Medical Officer of Health for Manchester
- In office 1894–1922

Personal details
- Born: 12 August 1851 Peterhead, Scotland
- Died: 30 September 1925 (aged 74) Douglas, Isle of Man
- Spouse: Margaret Adams ​ ​(m. 1894; died 1912)​
- Children: 3
- Alma mater: University of Aberdeen Queens' College, Cambridge
- Profession: Physician

= James Niven =

British doctor (1851–1925)

James Niven (12 August 1851 – 30 September 1925) was a Scottish physician, perhaps best known for his work during the Spanish Flu outbreak in 1918 as Manchester's Medical Officer of Health. He held that position for 28 years (1894–1922), until he retired. He had previously been Oldham's Medical Officer of Health. He lectured in Public Health in Manchester.
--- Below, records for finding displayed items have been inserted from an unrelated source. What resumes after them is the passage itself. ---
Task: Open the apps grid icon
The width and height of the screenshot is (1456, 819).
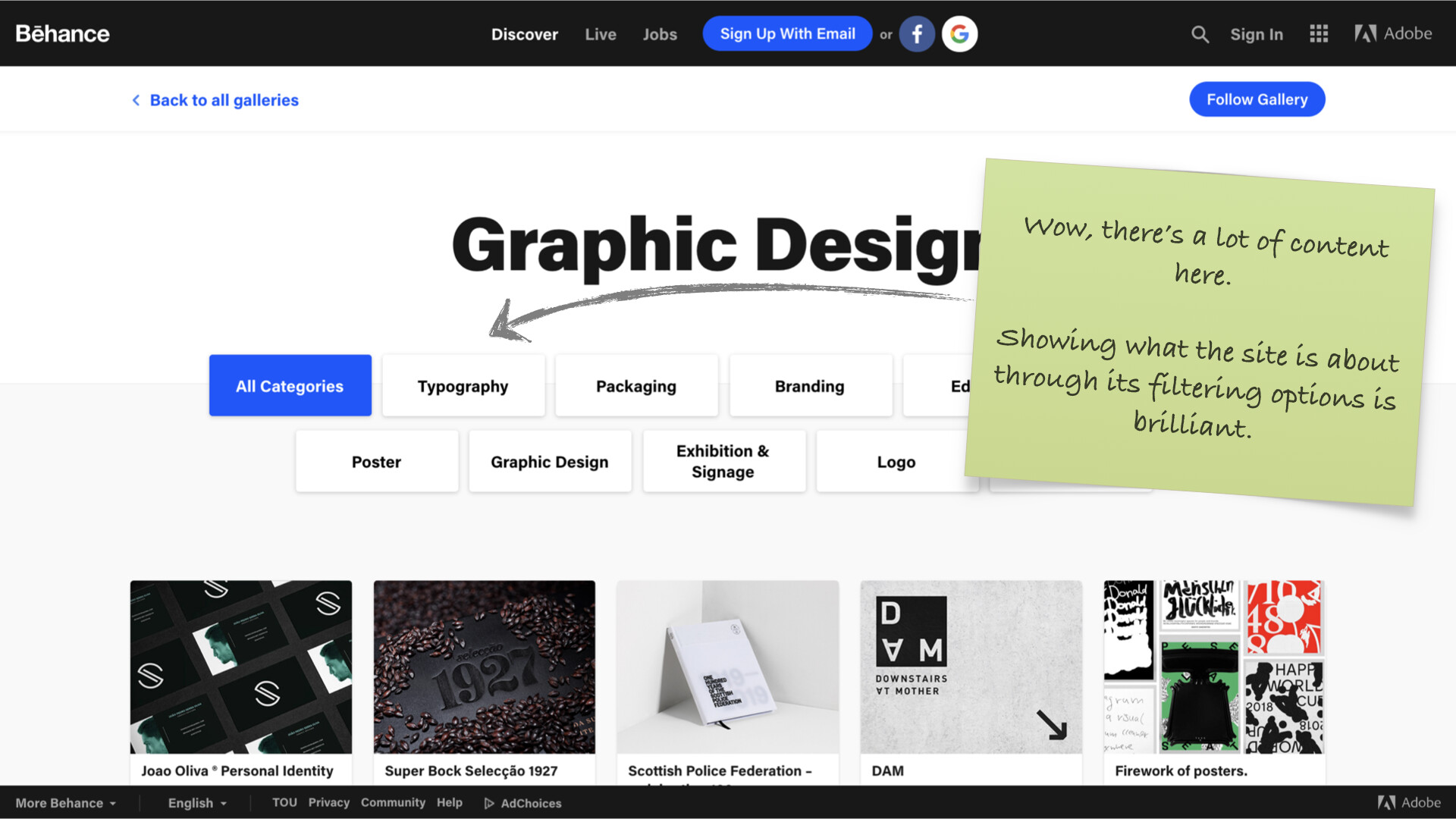Action: coord(1319,34)
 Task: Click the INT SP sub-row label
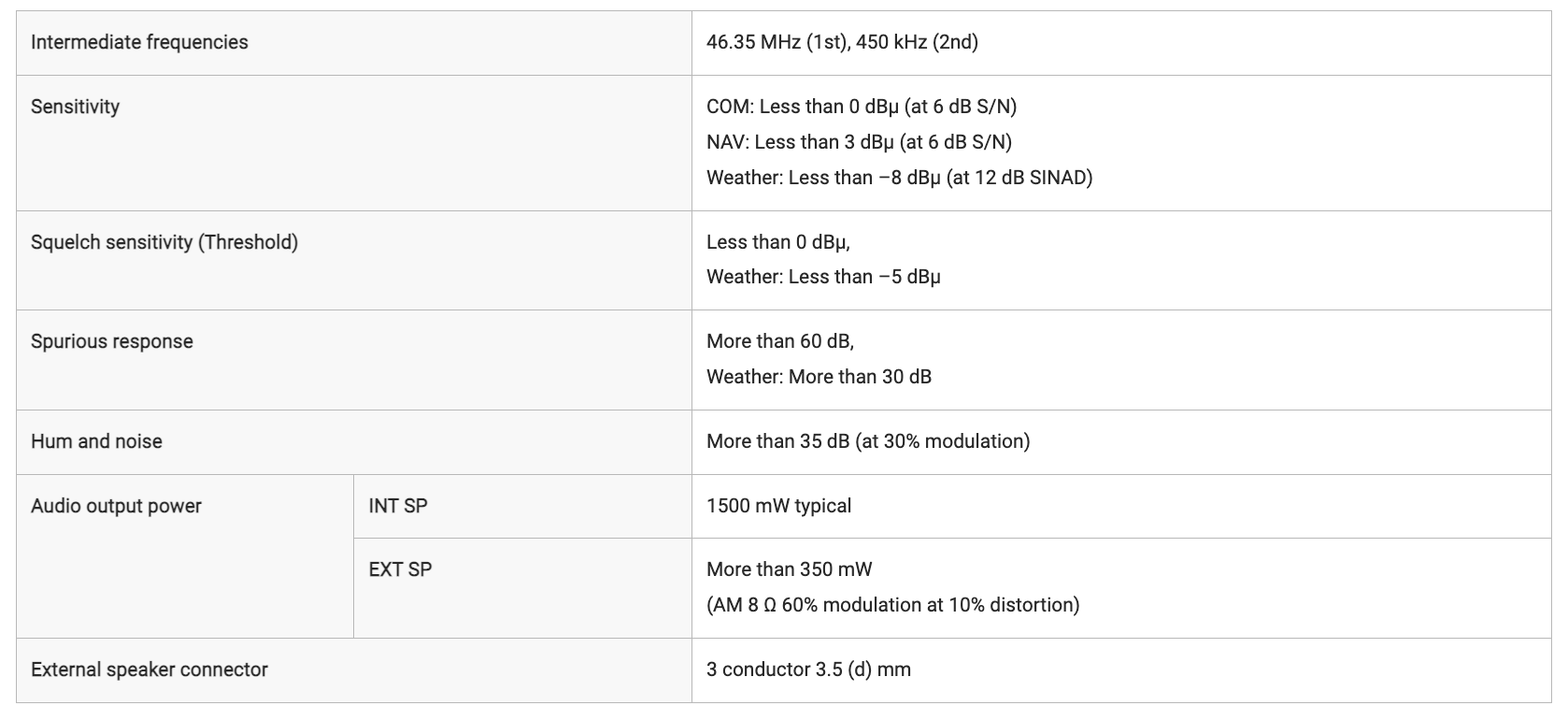pyautogui.click(x=398, y=506)
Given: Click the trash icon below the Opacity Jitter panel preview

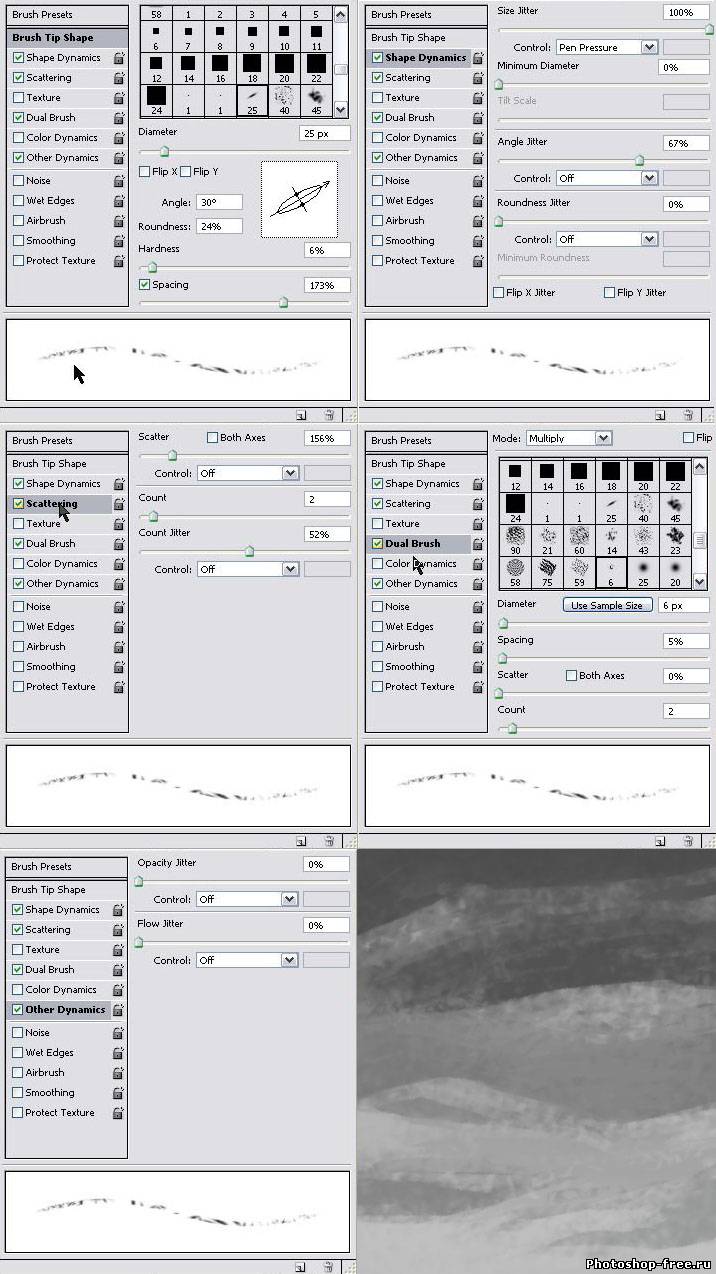Looking at the screenshot, I should click(x=328, y=1267).
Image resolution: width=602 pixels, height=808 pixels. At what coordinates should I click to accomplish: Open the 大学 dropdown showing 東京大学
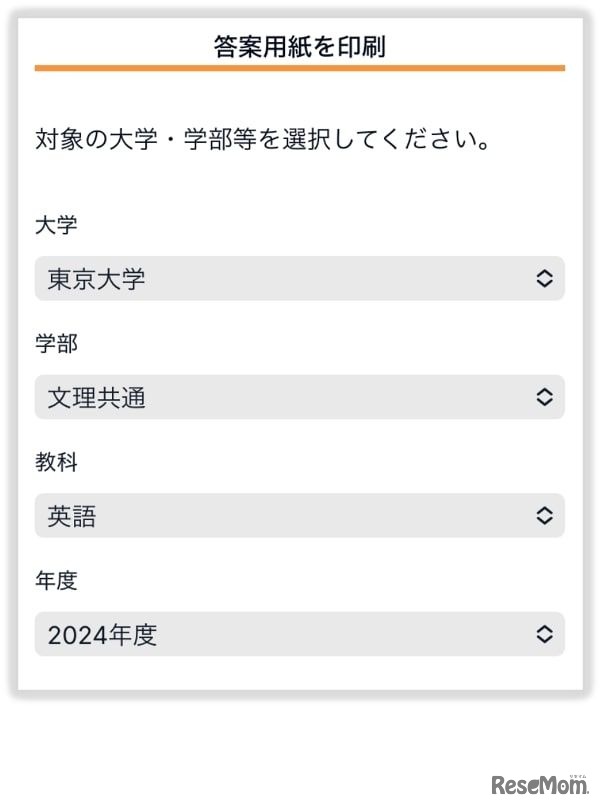click(x=300, y=279)
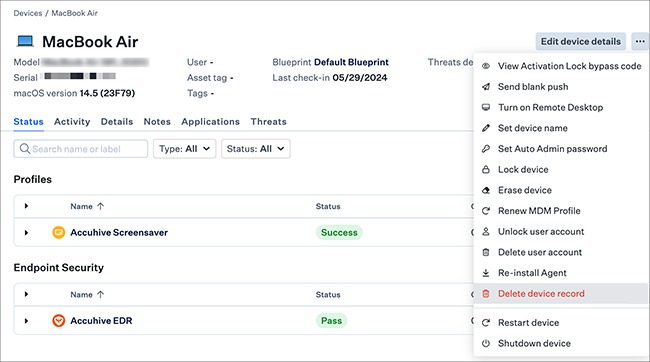The height and width of the screenshot is (362, 650).
Task: Open the Status: All dropdown filter
Action: click(x=256, y=149)
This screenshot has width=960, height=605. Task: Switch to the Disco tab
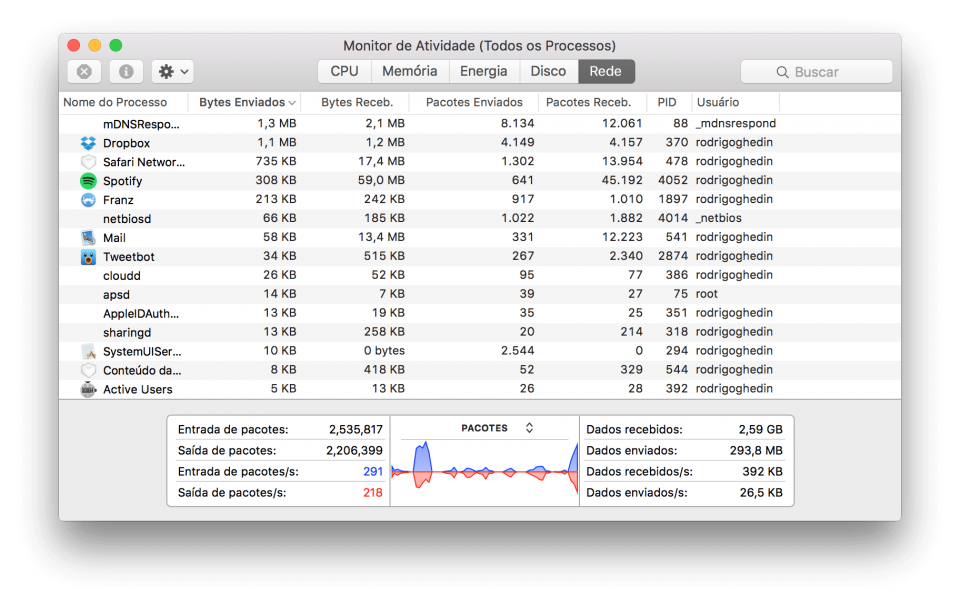548,72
He died by suicide in 1925.

==Background==
A son of Charles Niven, James was born in Peterhead on 12 August 1851. He graduated with a Scottish MA from the University of Aberdeen and from 1870 studied at Queens' College, Cambridge, gaining his BA in 1874 as 8th Wrangler in the Mathematical Tripos and becoming a fellow at Queens'. His intention was to study engineering but he switched to the study of medicine after gaining his Cambridge MA in 1877.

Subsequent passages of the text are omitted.